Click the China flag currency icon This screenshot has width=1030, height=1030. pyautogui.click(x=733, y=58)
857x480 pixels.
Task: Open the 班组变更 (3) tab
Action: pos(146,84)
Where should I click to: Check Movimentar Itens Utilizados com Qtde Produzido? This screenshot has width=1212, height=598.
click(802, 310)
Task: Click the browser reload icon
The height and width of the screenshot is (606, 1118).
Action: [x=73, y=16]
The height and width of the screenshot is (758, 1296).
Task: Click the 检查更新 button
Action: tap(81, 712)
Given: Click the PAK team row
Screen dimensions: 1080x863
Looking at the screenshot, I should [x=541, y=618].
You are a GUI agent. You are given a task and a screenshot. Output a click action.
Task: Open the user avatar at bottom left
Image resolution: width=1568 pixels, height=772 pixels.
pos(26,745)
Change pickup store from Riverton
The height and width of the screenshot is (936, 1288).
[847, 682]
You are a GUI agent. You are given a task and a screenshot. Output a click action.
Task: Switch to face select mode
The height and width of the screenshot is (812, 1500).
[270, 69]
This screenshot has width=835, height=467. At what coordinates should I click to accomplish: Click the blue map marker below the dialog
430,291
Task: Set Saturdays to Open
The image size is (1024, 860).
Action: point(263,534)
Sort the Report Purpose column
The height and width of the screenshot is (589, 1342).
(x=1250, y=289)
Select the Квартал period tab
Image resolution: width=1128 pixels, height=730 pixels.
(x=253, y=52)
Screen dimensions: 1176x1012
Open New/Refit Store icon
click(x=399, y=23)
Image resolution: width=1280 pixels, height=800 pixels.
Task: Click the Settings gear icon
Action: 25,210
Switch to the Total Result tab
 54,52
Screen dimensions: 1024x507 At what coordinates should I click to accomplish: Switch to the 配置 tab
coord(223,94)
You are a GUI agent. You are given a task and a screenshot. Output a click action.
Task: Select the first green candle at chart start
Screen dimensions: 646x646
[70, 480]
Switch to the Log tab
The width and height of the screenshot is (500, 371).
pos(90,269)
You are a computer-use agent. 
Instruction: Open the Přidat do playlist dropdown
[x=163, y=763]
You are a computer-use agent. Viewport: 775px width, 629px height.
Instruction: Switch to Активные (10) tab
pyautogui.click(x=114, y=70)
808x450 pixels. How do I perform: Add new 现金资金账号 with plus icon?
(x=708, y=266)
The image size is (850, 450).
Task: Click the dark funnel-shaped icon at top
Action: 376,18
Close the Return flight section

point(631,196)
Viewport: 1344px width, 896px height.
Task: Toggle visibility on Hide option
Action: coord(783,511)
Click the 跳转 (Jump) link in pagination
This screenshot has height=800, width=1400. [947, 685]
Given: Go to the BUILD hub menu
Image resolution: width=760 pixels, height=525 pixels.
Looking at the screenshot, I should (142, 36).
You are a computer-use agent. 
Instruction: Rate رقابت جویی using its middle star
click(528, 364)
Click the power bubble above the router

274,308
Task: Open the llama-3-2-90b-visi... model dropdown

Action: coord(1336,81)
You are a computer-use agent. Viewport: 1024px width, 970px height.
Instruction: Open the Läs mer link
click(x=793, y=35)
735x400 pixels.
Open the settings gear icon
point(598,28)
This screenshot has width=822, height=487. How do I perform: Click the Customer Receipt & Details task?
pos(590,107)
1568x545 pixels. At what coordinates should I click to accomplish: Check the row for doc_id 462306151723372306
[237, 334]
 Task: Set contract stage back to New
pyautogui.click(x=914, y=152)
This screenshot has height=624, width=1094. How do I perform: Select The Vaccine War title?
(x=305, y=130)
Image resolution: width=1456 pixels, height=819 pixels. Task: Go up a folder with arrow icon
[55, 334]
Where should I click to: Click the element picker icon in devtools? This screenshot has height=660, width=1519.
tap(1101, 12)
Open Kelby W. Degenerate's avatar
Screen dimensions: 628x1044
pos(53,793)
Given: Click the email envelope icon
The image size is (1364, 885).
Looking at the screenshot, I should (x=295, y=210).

*****

About this task –
Review the entries above and return every line where "computer" appears.

Expected answer –
You are a computer-use agent. 
You are a computer-use agent. Viewport: 775px width, 629px height.
You are a computer-use agent. 
You are a computer-use agent. Viewport: 1024px width, 970px height.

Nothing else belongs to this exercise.